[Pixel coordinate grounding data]

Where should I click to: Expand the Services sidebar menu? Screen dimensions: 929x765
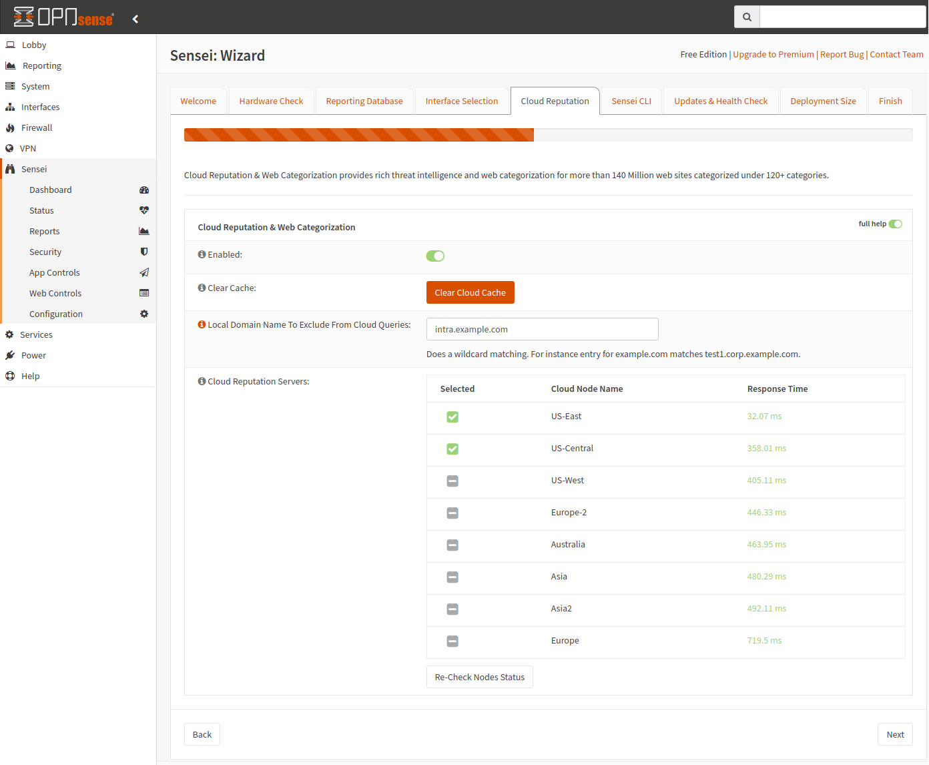(36, 334)
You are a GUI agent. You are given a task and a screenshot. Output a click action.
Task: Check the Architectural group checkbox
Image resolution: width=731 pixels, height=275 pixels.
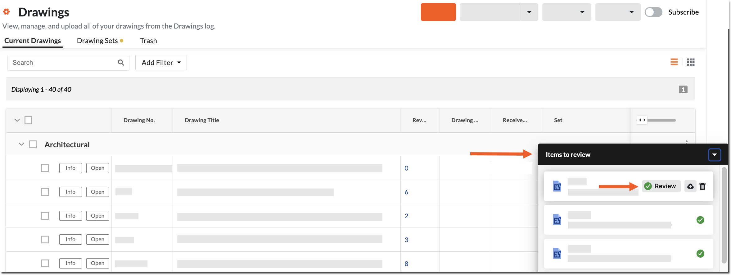pos(33,144)
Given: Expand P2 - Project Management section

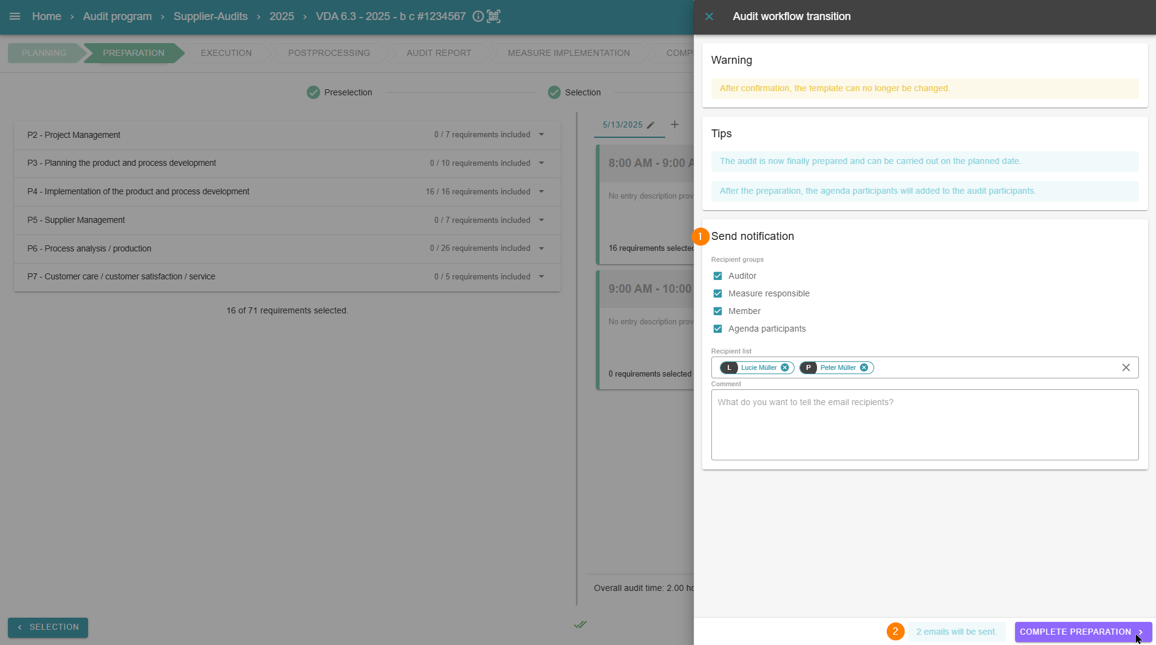Looking at the screenshot, I should pyautogui.click(x=541, y=135).
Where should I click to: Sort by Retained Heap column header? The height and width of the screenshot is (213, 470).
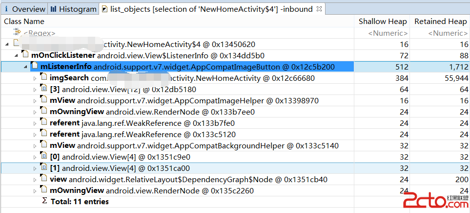tap(440, 22)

▶ _WHAT THIS TASK INVOLVES_
When copying the entries, drop the images and keep every line exact.

▶ _RESPONSE FOR THIS EXERCISE_
Where should I click to: Expand the Services sidebar menu? Screen dimensions: 929x765
(36, 334)
You are a GUI agent. You are given a task and a screenshot. Output a click action.
Task: Check the Architectural group checkbox
Image resolution: width=731 pixels, height=275 pixels.
pos(33,144)
Given: Expand P2 - Project Management section

Looking at the screenshot, I should pyautogui.click(x=541, y=135).
Where should I click to: Sort by Retained Heap column header? The height and width of the screenshot is (213, 470).
tap(440, 22)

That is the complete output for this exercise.